Chapters for Sale
Random House is going to start selling select chapters of popular books to determine potential sales. The first book is going to be “Make It Stick” which was released on January 2nd, 2008. They are going to sell each chapter for $2.99 which also includes the epilogue.
My first thought is that this would be a good alternative to driving down to the book store to thumb through a book to determine if I want to buy it. I would have to deal with traffic, parking, fuel cost… The question is will readers pay $2.99?
Via Reuters
They’re charging for a preview?!? IMO, this tactic is the equivalent of charging for movie previews/commercials.
If a paperback is USD$5-8, would you pay $3 for ONE chapter?
My answer is hell no.
Yeah, I have to agree with the ‘hell no’ answer. The difference between this and visiting the book store (with fuel costs, etc) is that when at the book store, I can sample a great deal many more books’ first chapters. At $2.99, I expect nearly a full book, not a chapter.
I’d go with hell no, too. That’s what excerpts are for.
But if they’re using it to determine potential sales, does that mean if only a handful of readers want to pay the read an excerpt, they’ll determine the book won’t sell and pull it? On the flip side, if it’s a “popular book”, don’t they already have an idea if it will sell?
Maybe not my place to second guess Random House, but that’s just stupid.
In the old days (2007), if an eBook was only available in Mobipocket DRM format, the publisher was Penguin. Starting at the beginning of 2008, RandomHouse joined Penguin as a witless eBook publisher – a significant portion of their eBooks are only available as DRM’d Mobi. Who knew that they could sink even lower? $2.99 for a chapter? – I’m not even remotely interested.
Wow – it’s no wonder the publishing industry is doing poorly if this is their idea of innovation. Incredibly stupid – no way would I buy ONE chapter for $2.99. They should be paying me to take the time to read the sample chapter and let them know if I’d be interested enough to buy the entire book. Ooooh, I think I just found my ideal job . . . . .
It seems like it might be an attractive alternative for stand-alone chapters (non-fiction, tech, self-help, anthologies), and/or if the total for buying all chapters is not more than buying the book in whole (lots of tech books are $20+). It sounds like an iTunes model.

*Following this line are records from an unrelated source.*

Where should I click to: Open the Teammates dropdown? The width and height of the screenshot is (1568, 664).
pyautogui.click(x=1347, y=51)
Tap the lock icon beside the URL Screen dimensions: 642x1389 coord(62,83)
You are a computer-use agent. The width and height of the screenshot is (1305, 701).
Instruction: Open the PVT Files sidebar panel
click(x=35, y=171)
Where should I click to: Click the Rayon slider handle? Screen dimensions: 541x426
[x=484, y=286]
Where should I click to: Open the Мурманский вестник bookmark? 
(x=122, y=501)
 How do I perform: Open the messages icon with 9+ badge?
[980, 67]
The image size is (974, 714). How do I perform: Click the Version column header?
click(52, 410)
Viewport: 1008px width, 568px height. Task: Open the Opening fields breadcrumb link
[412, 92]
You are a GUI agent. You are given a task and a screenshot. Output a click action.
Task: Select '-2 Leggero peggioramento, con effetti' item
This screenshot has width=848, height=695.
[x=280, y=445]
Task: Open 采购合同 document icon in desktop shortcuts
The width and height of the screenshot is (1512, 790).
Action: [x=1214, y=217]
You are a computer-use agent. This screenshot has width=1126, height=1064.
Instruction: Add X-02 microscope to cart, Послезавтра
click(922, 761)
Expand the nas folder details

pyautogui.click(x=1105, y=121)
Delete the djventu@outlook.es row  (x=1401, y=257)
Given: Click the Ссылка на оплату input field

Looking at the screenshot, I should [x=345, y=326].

I don’t think this model works for a story (that relies on previous and future chapters) or for mass market paperbacks (that are usually less than $8 a book).
I’m with Jayne. Why should we pay for their promotions?
What SusanG said – This is innovation???
Put me in the “hell no” column
Are they crazy?
Crazy intrigues me so I went to the Random House website to check it out.
The entire ebook is $17.95. If you buy it a chapter at a time it’s $20.93 (6 chapters plus an epilogue). So, you pay a little extra if you make it to the end. But, you could potentially save money if you discover it’s a wallbanger halfway through.
You can read the book’s entire introduction for free here. It prompted me to request the book at the library – I only buy non-DRM ebooks.